Sometimes we find help online on blogs, in chat rooms, in the back pages of online zines and newspaper posts.

We find help where we look – and, sometimes, it finds us.

My help came in the form of an op-ed published in The New York Times. Patrick O’Malley, a psychotherapist in Fort Worth, Texas, chose on one particular day to post a few paragraphs about a person who sought his help. She was, he said, “unaccustomed to being weighed down by sorrow.”

I can relate. I have been trying to re-connect to my natural spirit for the past six months, trying to re-connect to the positive joy and gratitude I feel when I think of Camila, when I recall how we shared our lives. Though I feel that joy, though I feel that gratitude, it no longer seems to sustain me. In its place is a deep, dark grief, a longing for my girl that I know will never be answered.

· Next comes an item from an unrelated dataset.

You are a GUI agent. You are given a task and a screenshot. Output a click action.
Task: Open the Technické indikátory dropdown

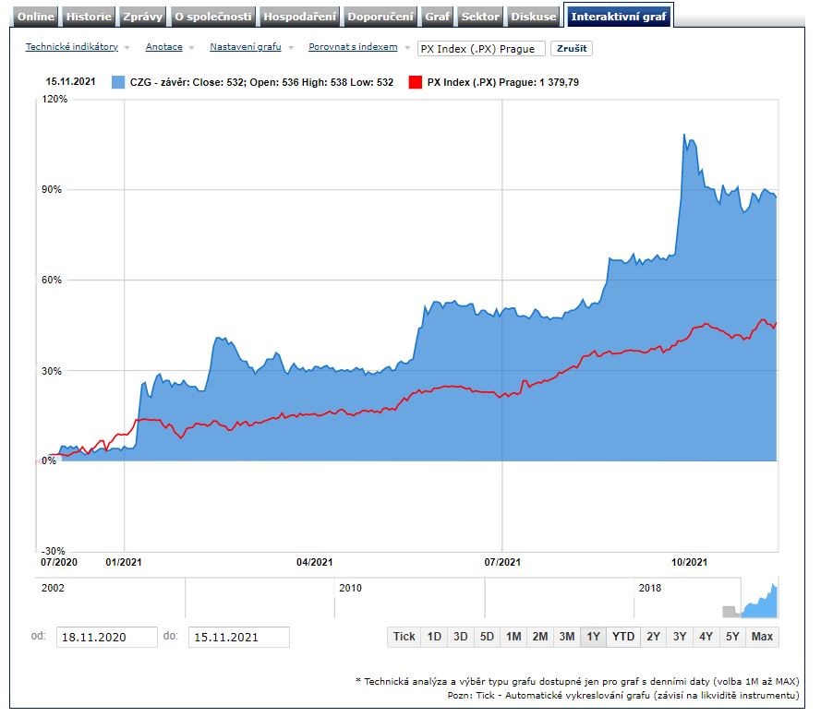(72, 47)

I have been trying to push this feeling away from me, to trick my mind to turn instead toward something else, something benign that is sterile and safe. But my mother memory rises and takes me on a path that leads inevitably to my pain, and so the cycle begins again. I cannot seem to escape my sense of loss.

Because I cannot escape my loss, I know I must somehow become comfortable with it. But is there another way to think of this process? What I need is a new viewpoint, a new way to think of my grief and interpret my emotions.

Then I read this, written by Patrick O’Malley, near the close of his narrative:

“When I suggested a support group, Mary rejected the idea. But I insisted. She later described the relief she felt in the presence of other bereaved parents, in a place where no acting was required. It was a place where people understood that they didn’t really want to achieve closure after all. To do so would be to lose a piece of a sacred bond.”

And now I have something new to think about, something that may prove helpful and sustaining: What if I change the tack I’m taking? What will change in my head and heart if I tell myself I want to hold onto my loss?

I don’t know yet. But I’m going to find out.